Which, correct me if I’m wrong, is technically for musicians – but for our current discussion – is a good description of the kind of “board” we’re striving to resemble when commenting on student papers. Well, actually, there is another definition for a sounding board. According to Wikipedia:
“The term may also be used figuratively to describe a person who listens to a speech or proposal in order that the speaker may rehearse or explore the proposition more fully. The term is also used inter-personally to describe one person listening to another, and especially to their ideas. When a person listens and responds with comments, they provide perspective that otherwise would not be available through introspection or thought alone.”

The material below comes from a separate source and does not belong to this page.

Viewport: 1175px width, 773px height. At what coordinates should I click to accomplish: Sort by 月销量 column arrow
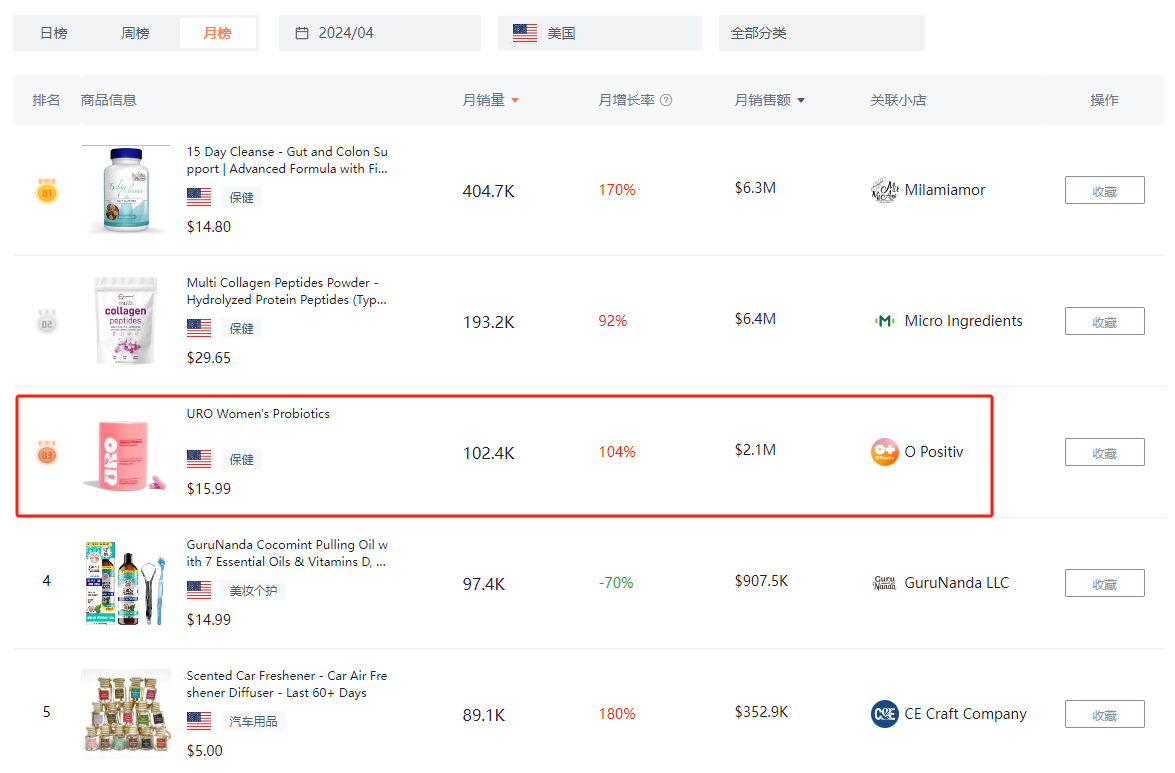(515, 100)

I think this definition says a lot about an effective way to respond to student papers, especially if our goal is to encourage our students to continue writing and to encourage their overall growth as a student. I’m glad Straub in “The Concept of Control in Teacher Response: Defining the Varieties of “Directive” and “Facilitative” Commentary” uses this term because although he touches on several beneficial themes, I found this one to be the most helpful. He uses the term four times in the reading. My favorite is when he says, “More than anything else, he (the Elbow example) tries to be a sounding board for the writing, one who plays back his reading of the text and subtly injects his evaluations and advice for revision within these reader responses. What ever questions or advice he provides is minimal, since his main purpose as a responder seems to be to show the writer how the writing acted on him as an individual reader and provide only enough ideas to think about that will nudge the writer to initiate certain lines of revision on her own. To a large extent, his comments are geared to the student behind the text. They are designed to engage her in making her own writing choices and developing her experiences as a writer” (24).